## Set problem 1
Answer each of the following from the article on data mesh clustering, giving each answer on its own line with the matching letter.
(a) From what source does a node read its input values when it starts up?
(b) What does a group leader do when a member of its group fails?
(c) What value does the configuration file assign to group_size?
## Set problem 2
Pick up the article on data mesh clustering at its final line and carry it forward.

## Source text
Data Mesh Clustering 1 — Part 11
4 min readDec 13, 2022
In this article I will start implementing the cluster part of this series according to the plan outlined earlier. I will talk about the implementation in general and not paste code directly into the article unlike my previous articles. That’s primarily because the codebase has started growing now. But you can checkout the code directly.
The basic idea here is:
- When a node starts up it reads certain input values to setup the cluster from a configuration file.
- Once the node starts up, it creates a
leasefrom the etcd cluster. This lease is used to trigger leader election, run the election and create heartbeat for group members. - The cluster also uses a few key-prefixes to run different elections, join groups, know which groups have failed members etc.
- If the node is not a leader, then it keeps alive its lease, watches the leaders — starts an election if a leader failure is detected and watches the other peers in the group. Right now the members do not do anything with the group membership information though.
- If the node is a group leader, then it keeps the lease alive — as a heartbeat and watches the peers. It also advertises for another member in the group if any member fails. More ops might be added later.
If you just want look at a single file to understand these ops, look at the node. However, it is a fairly large-ish file.
This how the config.yaml looks like:
dbname: "RDeeBee"
groups: 10
group_size: 3
reads: 3
writes: 2
id_key: "id_key"
failover_id_key_prefix: "failover_id"And it directly translates to a config struct.
#[derive(Debug, Deserialize, Clone)]
/// PreConfig holds the config for the cluster that is user defined.
struct PreConfig {
/// Name of the database.
dbname: String,
/// Number of groups in the system.
groups: usize,
/// The number of nodes in each group.

## Record set
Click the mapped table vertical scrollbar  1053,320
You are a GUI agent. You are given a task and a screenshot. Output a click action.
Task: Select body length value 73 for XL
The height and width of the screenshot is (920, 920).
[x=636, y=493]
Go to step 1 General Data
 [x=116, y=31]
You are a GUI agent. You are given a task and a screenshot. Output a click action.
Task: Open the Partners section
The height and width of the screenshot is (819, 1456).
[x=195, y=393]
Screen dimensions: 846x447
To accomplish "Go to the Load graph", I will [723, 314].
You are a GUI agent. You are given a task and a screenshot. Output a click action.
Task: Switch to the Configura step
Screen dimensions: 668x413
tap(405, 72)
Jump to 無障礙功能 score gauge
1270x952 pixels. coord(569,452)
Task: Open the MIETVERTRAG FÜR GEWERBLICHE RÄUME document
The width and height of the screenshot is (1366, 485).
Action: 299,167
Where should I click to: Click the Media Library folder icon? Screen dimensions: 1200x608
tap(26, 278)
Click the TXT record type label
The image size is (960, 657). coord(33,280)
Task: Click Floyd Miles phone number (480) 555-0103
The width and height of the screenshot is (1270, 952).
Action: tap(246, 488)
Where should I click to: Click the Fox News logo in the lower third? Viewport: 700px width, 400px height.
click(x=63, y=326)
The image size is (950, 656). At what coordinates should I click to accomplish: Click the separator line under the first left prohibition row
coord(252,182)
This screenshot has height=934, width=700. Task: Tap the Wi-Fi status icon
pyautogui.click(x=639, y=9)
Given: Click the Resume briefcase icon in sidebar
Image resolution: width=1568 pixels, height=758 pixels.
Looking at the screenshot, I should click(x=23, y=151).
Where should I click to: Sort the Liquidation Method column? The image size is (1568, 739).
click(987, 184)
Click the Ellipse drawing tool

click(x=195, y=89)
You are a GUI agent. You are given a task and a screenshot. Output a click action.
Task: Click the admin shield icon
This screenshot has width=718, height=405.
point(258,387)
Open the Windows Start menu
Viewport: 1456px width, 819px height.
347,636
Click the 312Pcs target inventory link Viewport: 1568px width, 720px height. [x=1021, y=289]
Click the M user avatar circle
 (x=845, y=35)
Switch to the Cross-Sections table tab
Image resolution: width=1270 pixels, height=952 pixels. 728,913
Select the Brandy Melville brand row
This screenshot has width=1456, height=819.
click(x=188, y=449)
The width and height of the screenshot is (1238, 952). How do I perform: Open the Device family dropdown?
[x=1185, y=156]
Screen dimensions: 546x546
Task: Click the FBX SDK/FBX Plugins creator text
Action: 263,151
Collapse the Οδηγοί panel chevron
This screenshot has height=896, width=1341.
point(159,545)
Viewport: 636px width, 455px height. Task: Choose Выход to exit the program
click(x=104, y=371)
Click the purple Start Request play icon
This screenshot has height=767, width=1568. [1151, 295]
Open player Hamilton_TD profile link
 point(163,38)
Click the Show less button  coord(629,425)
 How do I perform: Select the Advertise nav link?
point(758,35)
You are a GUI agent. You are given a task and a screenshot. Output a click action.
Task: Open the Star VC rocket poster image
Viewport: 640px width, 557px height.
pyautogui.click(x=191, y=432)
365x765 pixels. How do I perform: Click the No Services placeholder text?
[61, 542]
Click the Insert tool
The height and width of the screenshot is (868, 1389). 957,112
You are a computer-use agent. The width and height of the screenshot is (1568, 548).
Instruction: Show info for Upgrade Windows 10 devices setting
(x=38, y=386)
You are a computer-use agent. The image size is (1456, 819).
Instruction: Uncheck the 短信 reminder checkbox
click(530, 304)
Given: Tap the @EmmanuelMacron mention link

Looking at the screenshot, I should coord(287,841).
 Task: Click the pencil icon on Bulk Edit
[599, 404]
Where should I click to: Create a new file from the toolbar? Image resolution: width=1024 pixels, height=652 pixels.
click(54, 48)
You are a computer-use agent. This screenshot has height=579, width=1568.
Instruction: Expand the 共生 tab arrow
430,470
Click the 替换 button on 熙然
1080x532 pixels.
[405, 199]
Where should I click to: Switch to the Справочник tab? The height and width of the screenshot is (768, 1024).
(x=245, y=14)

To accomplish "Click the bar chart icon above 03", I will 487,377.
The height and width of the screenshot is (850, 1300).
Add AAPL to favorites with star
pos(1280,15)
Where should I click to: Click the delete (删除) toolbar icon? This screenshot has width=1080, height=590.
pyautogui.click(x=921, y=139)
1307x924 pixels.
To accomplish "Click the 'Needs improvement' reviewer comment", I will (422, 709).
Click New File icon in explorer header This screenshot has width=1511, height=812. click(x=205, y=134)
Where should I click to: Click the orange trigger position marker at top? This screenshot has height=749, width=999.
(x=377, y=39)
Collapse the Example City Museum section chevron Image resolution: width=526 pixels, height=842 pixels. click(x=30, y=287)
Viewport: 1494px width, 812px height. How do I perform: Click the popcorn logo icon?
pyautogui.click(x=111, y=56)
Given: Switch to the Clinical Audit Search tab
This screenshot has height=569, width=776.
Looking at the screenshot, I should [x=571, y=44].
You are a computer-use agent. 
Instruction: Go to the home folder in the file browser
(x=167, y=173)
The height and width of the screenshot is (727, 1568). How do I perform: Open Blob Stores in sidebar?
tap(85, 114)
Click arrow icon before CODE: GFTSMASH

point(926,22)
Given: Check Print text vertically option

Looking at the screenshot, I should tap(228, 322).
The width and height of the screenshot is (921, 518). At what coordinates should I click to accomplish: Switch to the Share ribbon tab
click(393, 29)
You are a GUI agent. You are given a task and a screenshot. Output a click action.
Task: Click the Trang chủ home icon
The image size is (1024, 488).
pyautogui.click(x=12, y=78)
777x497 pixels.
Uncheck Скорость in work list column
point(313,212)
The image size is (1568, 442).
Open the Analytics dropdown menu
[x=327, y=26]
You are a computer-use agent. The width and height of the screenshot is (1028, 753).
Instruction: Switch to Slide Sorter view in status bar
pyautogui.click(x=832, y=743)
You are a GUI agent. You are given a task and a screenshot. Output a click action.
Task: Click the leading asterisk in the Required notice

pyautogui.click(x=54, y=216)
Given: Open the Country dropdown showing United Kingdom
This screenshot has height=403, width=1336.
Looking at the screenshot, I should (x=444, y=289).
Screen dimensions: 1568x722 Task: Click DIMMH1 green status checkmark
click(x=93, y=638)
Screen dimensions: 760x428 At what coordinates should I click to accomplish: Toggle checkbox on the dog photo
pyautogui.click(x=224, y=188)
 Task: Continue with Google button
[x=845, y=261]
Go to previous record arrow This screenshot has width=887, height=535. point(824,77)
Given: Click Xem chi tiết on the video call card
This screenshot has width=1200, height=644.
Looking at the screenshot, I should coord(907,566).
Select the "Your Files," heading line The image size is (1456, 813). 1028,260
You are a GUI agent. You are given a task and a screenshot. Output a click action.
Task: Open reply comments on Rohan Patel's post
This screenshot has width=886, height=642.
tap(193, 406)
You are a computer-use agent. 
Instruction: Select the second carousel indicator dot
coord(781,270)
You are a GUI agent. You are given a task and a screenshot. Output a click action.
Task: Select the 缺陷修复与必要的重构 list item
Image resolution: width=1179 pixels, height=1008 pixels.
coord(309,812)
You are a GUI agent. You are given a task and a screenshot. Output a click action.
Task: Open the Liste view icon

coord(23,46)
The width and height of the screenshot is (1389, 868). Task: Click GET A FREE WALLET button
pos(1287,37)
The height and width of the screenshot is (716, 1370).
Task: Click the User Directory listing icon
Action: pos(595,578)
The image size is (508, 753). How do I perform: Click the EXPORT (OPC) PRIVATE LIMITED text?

## Written answer 1
(a) A configuration file.
(b) It advertises for another member in the group.
(c) 3

## Written answer 2
group_size: usize,
/// Number of nodes to be read for each read.
/// This corresponds to the number of readers in the system.
/// However, every leader also has a backup leader.
reads: usize,
/// Number of nodes any write has to be written to before the write can be acknowledged as committed.
writes: usize,
/// If the system or a new group is starting up then the nodes need new IDs.
/// This string to query in order to get a system's ID.
id_key: String,
/// However, the node may also be replacing a failed node.
/// The key prefix that the group leaders will use to advertise failed nodes.
failover_id_key_prefix: String,
}And it then gets extended into a larger config struct.
#[derive(Debug, Clone)]
/// Config extends the user defined configuration figuring out the details needed to run the cluster.
pub(crate) struct Config {
preconf: PreConfig,
/// List of grouping of groups.
/// A list of lists, where each list correspond to a combination of groups that have a common leader.
groupings: Vec<Vec<usize>>,
/// Map that informs which nodes map to which group.
/// Each node makes an API call at startup to get their ID.
/// This ID is then used to map them to a group.
node_group_map: HashMap<usize, usize>,
/// List of leaders and their corresponding groups.
/// Maps each leader to the group combination it is a leader for.
/// /// The key is the index for the groupings field.
leader_group_map: HashMap<String, usize>,
/// Leader election prefixes corresponding to each group (index of `groupings`).
/// election_prefixes -> keys -> string rep of ServiceNode.
/// election_prefixes -> value -> index of the group in groupings that this leader leads.
/// Since each group has two leaders there will be two election prefixes for each group
/// or combination thereof.
/// The key is the index for the groupings field.
election_prefixes: HashMap<usize, (String, String)>,
/// While election prefixes hold the prefixes used to run the elections,
/// leader keys hold the actual keys that the leaders update with their service node information
/// upon winning an election.
/// The key is the index for the groupings field.
leader_keys: HashMap<usize, (String, String)>,
}We added a few macros to generate the keys.
#[macro_export]
macro_rules! election_key_prefix_gen {
($dbname:expr, $group:expr, $num:expr) => {
format!("election-{}-group-{}-leader-{}", $dbname, $group, $num)
};
}
#[macro_export]
macro_rules! leader_key_gen {
($dbname:expr, $group:expr, $num:expr) => {
format!("leader-{}-group-{}-{}", $dbname, $group, $num)
};
}
#[macro_export]
macro_rules! group_membership_key_gen {
($dbname:expr, $group:expr) => {
format!("member-{}-group-{}", $dbname, $group)
};
}
#[macro_export]
macro_rules! group_add_lock {
($group_id:expr) => {
format!("group-add-lock-{}", $group_id)
};
}
#[macro_export]
macro_rules! id_key_lock {
() => {
stringify!("id-key-lock")
};
}The node is defined as:
#[derive(Clone)]
pub struct Node {
/// Client for the etcd cluster.
client: Client,
/// The node name and IP address of this node.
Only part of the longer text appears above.